Magdeburg. MID/LSA. Sachsen-Anhalts Ministerin für Infrastruktur und Digitales, Dr. Lydia Hüskens, zog heute in Magdeburg ein insgesamt positives Zwischenfazit seit Einführung des Neun-Euro-Tickets vor einem Monat.

Tatsächlich hätten deutlich mehr Menschen Bahn und Bus genutzt, sagte Hüskens. „Der öffentliche Nahverkehr ist in diesen Wochen gefragt wie selten zuvor. Allein in Sachsen-Anhalt wurden bisher mehr als 400.000 Tickets verkauft. Das eigentliche Ziel, die Menschen in unserem Land zu entlasten, wird täglich erreicht“, sagte die Ministerin. Zudem schaffe der günstige Fahrschein einen Anreiz für den Umstieg vom eigenen Auto.

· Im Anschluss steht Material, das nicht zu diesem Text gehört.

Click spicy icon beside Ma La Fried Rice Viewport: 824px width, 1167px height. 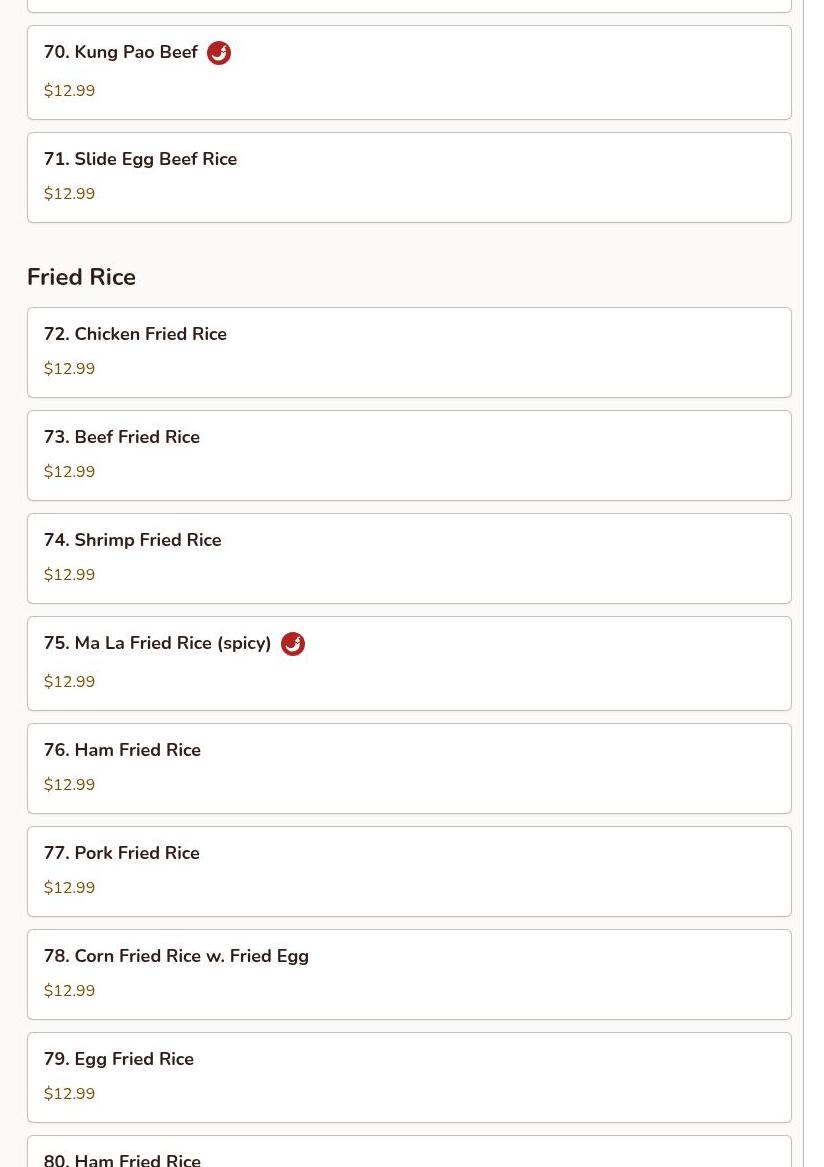(x=292, y=644)
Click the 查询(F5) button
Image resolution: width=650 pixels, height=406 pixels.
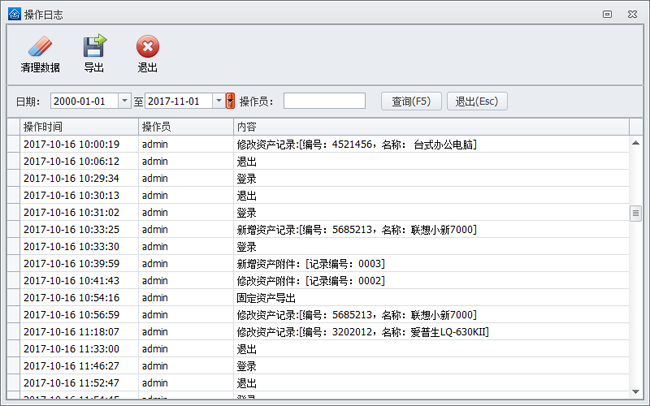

Nach Auskunft von Hüskens haben sich die Passagierzahlen auf allen Zugstrecken im Land und zu allen Zeiten deutlich erhöht. Die klassischen morgendlichen Pendlerzüge, wie beispielsweise die S-Bahn zwischen Halle und Leipzig, befördern derzeit durchschnittlich rund 30 Prozent mehr Kunden. Dabei verdoppeln sich die Zahlen im Tagesverlauf oftmals. Von hohen Steigerungsraten sind insbesondere jene Achsen betroffen, auf denen Fernreisende zwischen den Metropolregionen unterwegs durch Sachsen-Anhalt sind. Die Linie RE 13 Magdeburg – Leipzig, die sowohl im Pendler-, als auch im Freizeit- und Transitverkehr nachgefragt wird, hat montags bis freitags rund 6.000 zusätzliche Fahrgäste und am Wochenende sogar gut 7.000 mehr.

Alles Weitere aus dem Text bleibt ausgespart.